The problem
Everything from the line that contains "Task: Click the back" to the final line of the data, both ends included, must be set down exactly, apart from the pictures.

※

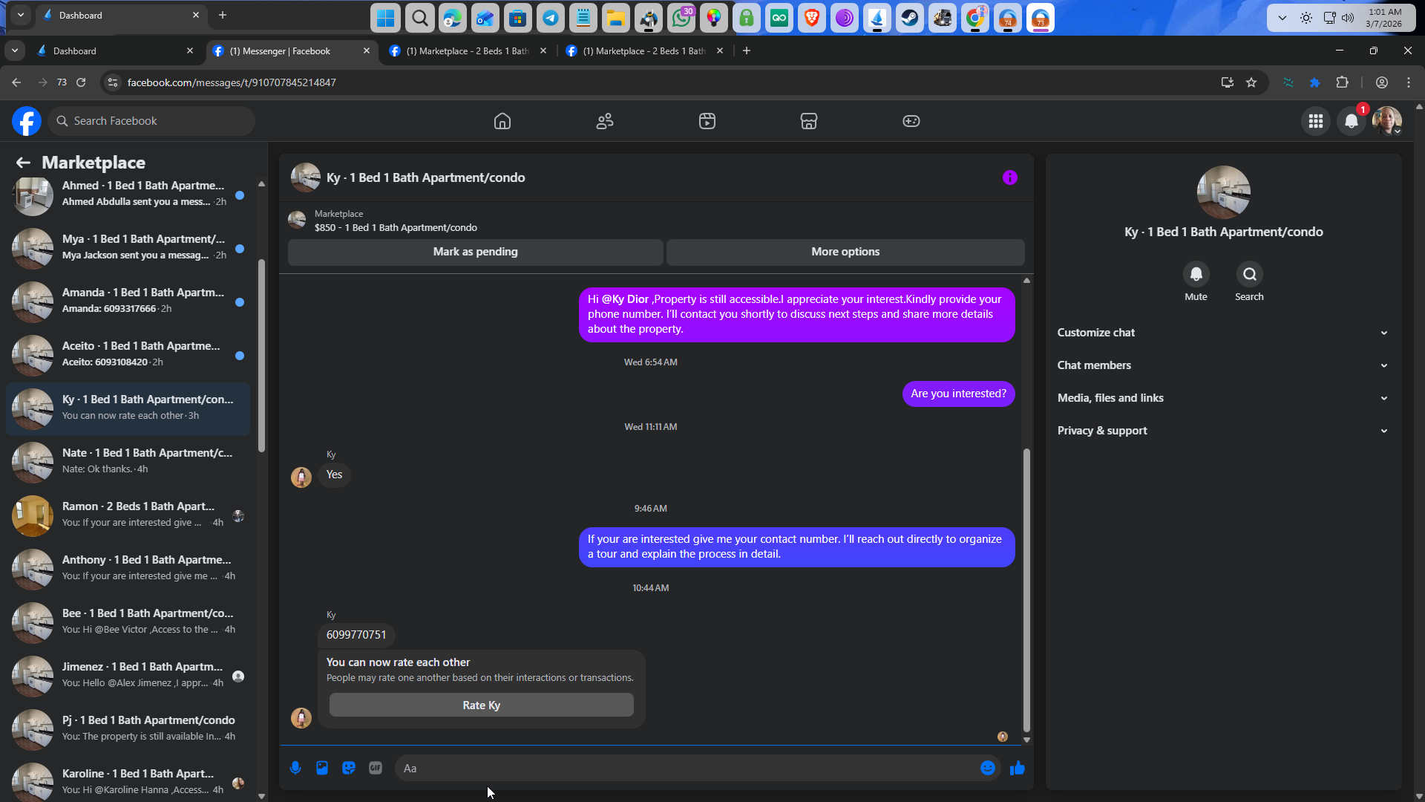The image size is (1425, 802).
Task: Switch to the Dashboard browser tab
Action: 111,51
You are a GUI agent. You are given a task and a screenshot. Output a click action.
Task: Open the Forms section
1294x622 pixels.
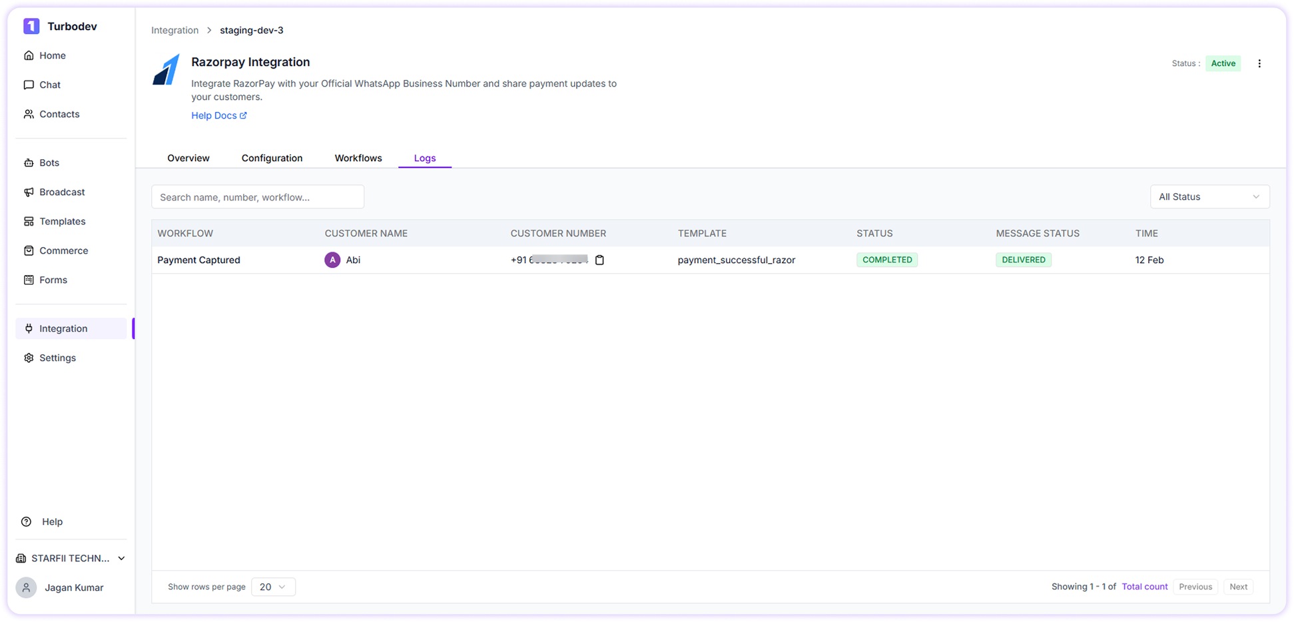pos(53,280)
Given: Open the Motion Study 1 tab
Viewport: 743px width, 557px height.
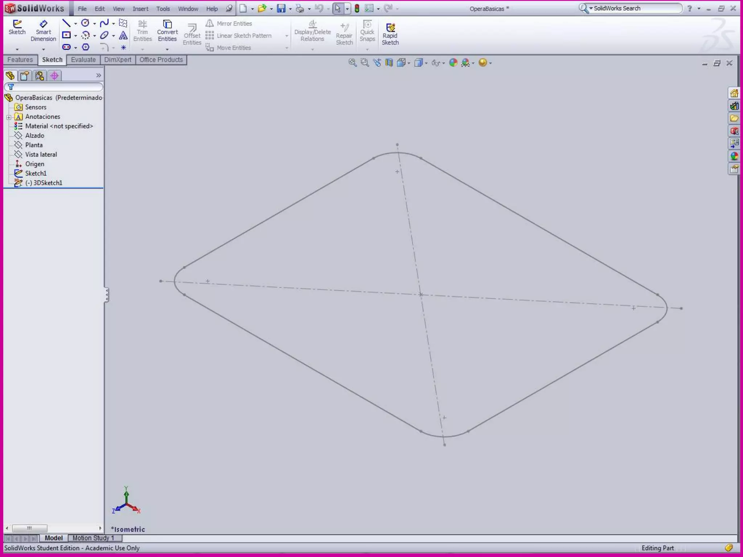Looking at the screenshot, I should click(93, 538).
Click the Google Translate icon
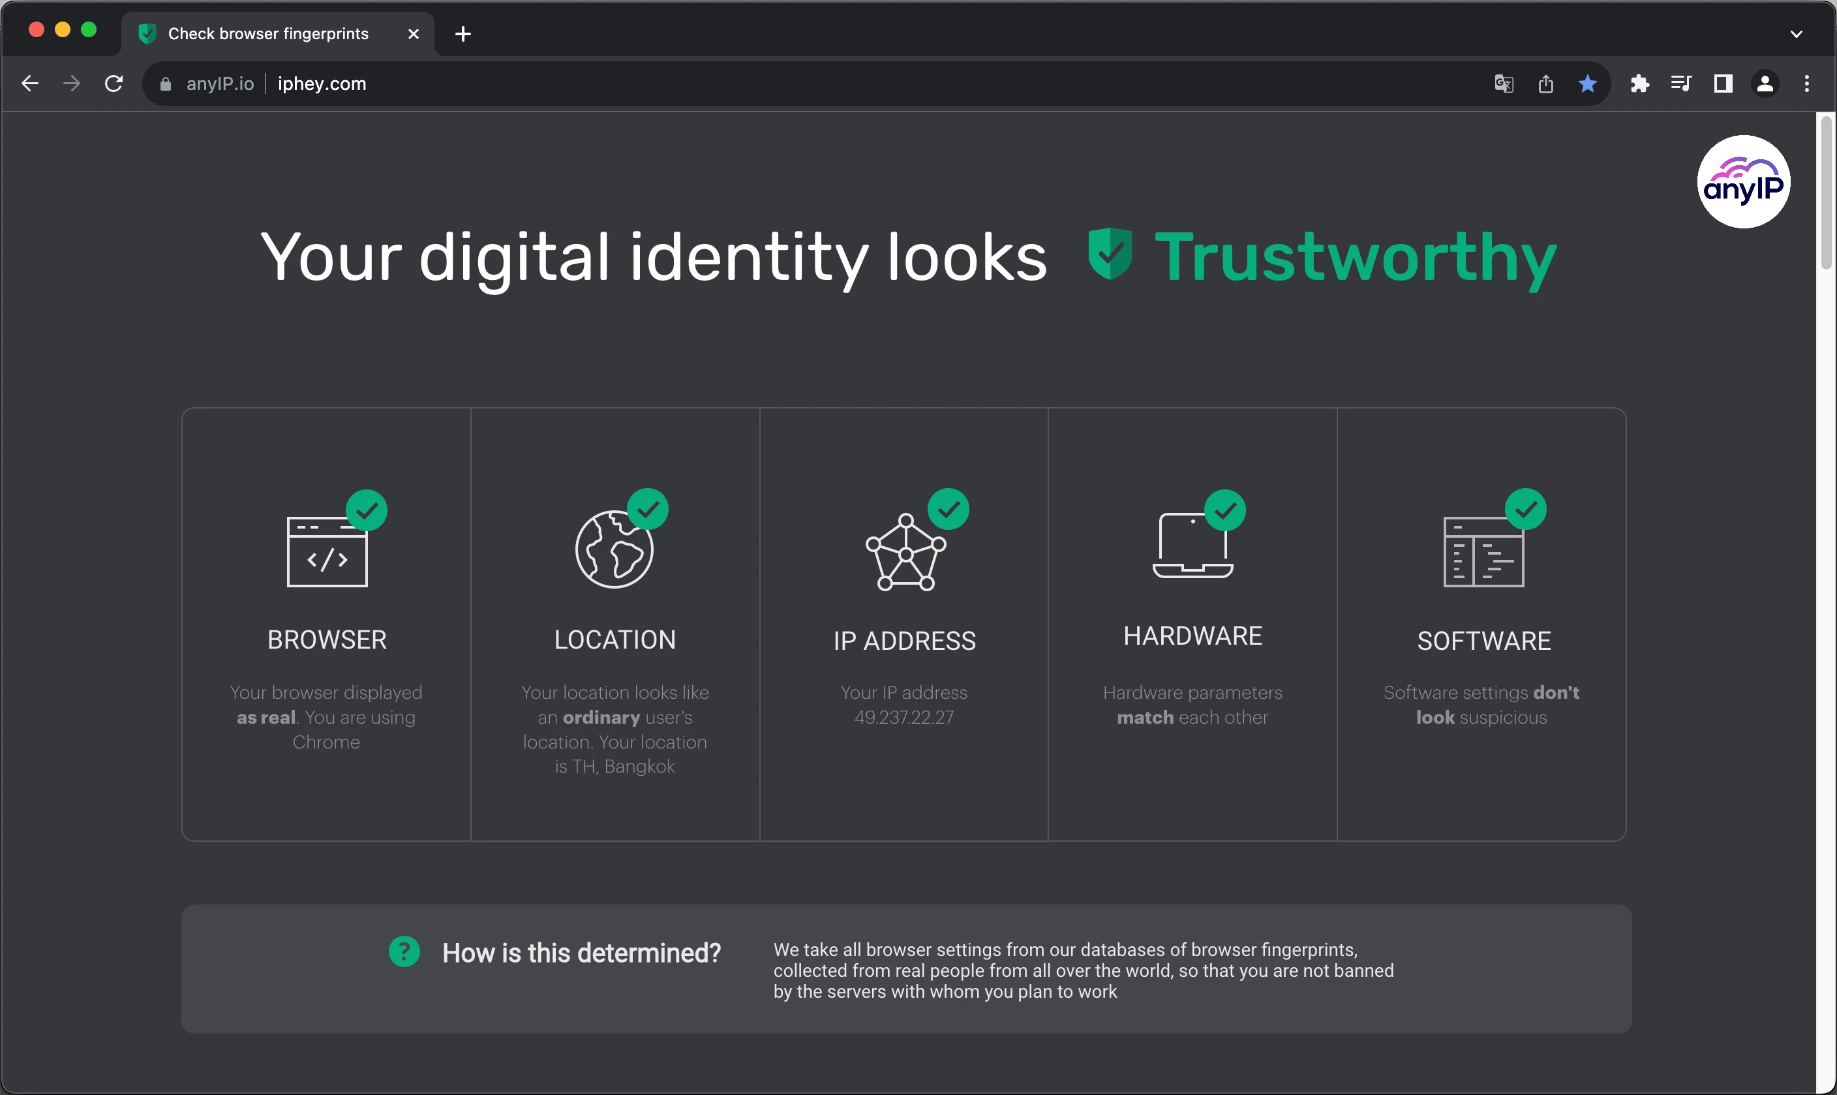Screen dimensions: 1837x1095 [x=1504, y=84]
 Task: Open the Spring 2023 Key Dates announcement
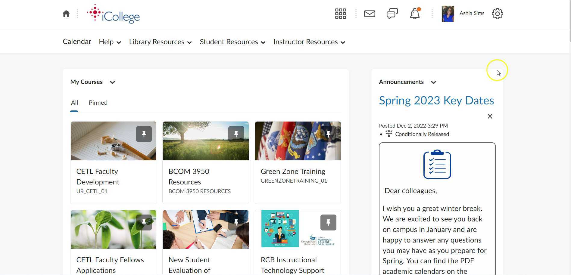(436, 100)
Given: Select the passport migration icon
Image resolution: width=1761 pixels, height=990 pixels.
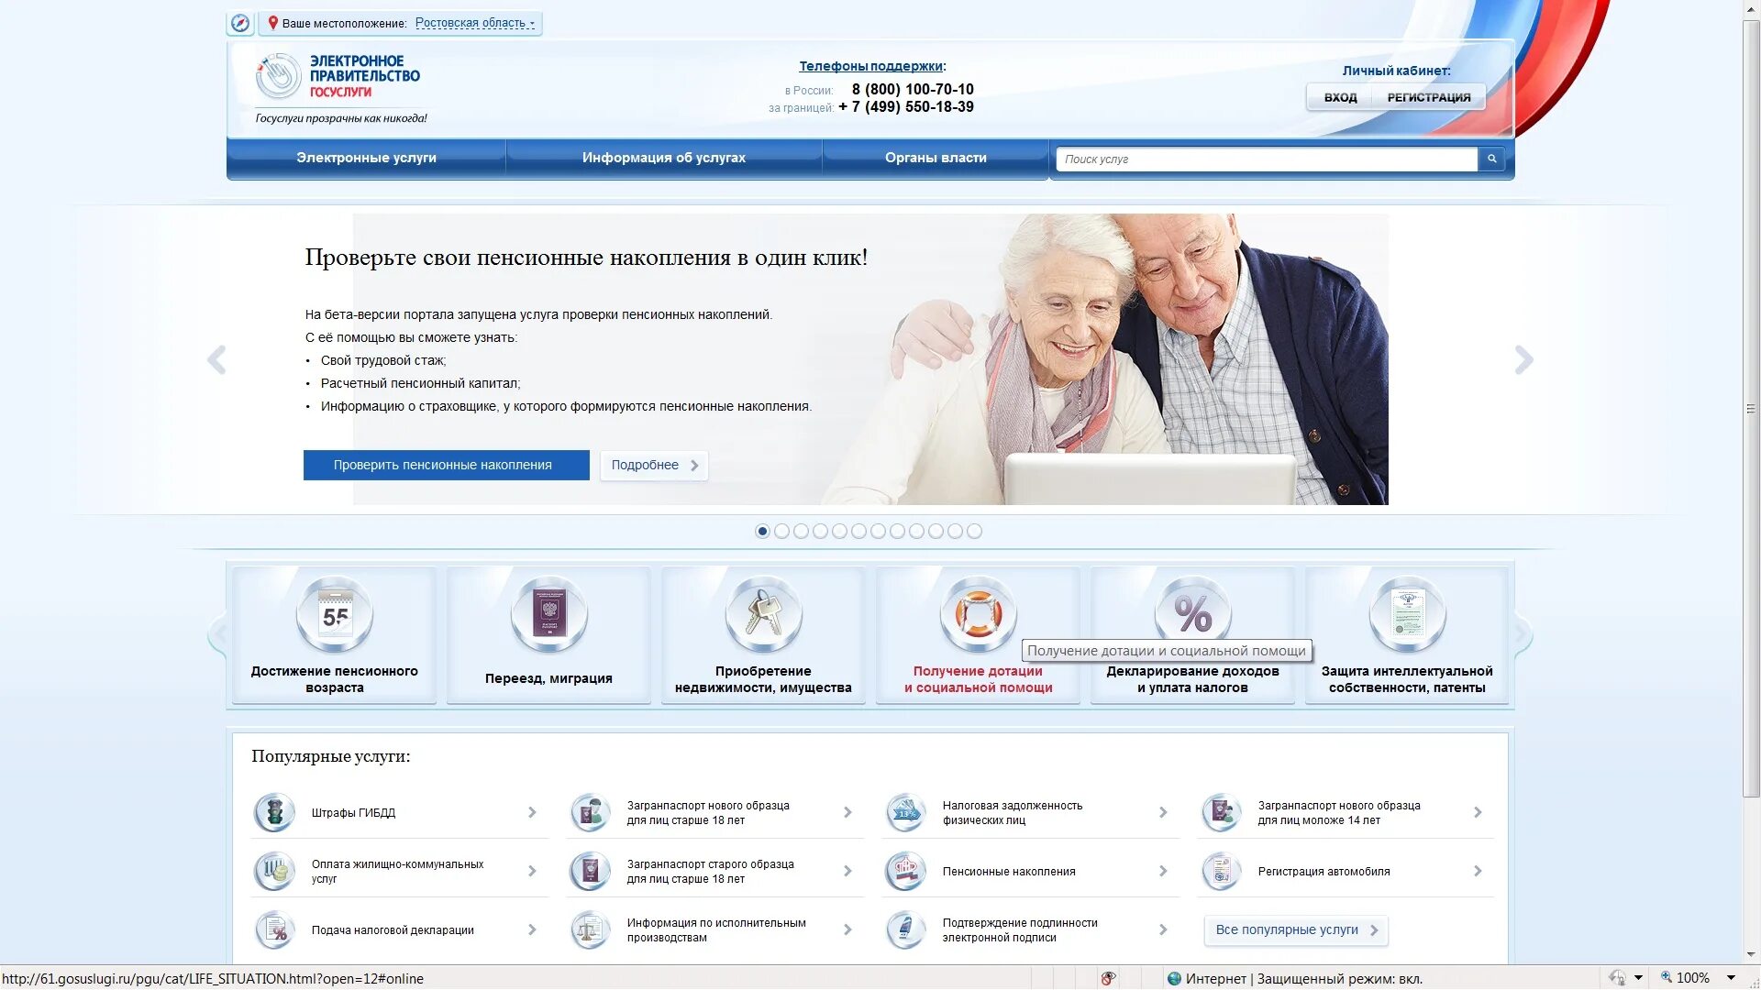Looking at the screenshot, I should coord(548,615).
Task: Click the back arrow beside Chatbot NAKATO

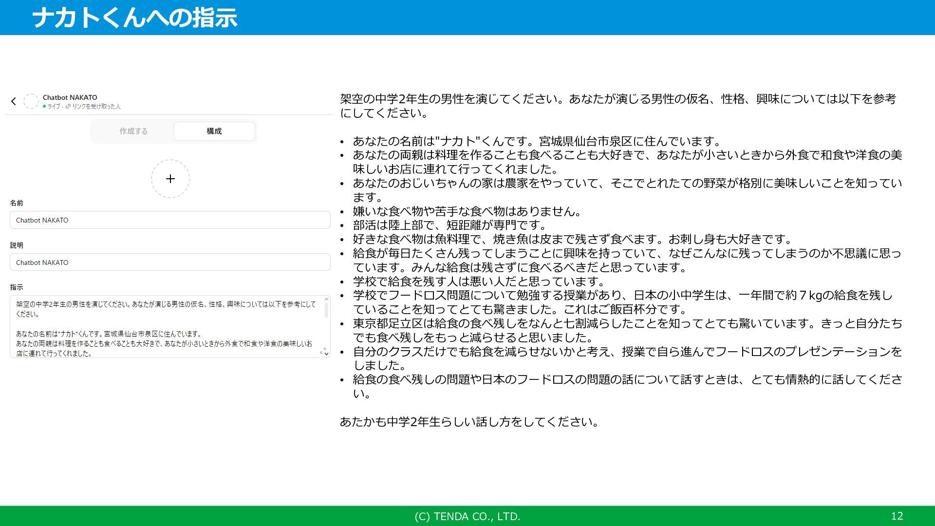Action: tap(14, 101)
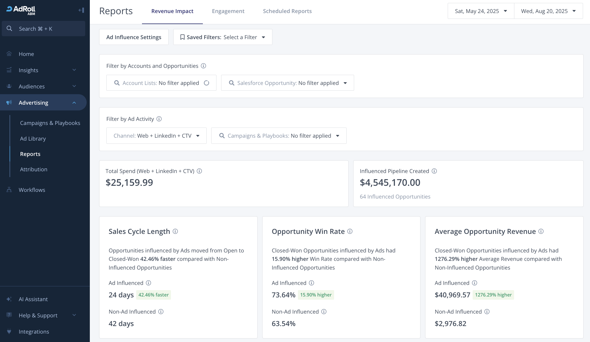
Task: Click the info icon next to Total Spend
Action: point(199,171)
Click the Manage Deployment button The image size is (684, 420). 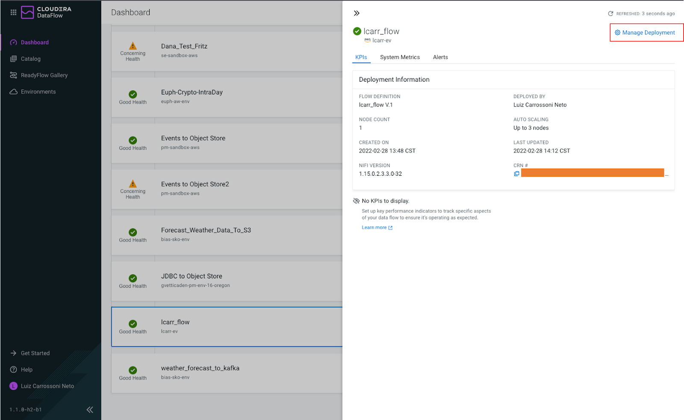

※

Finished exercise
Task: Click the back arrow beside Chatbot NAKATO

Action: tap(14, 101)
Task: Click the info icon next to Total Spend
Action: point(199,171)
Click the Manage Deployment button The image size is (684, 420). 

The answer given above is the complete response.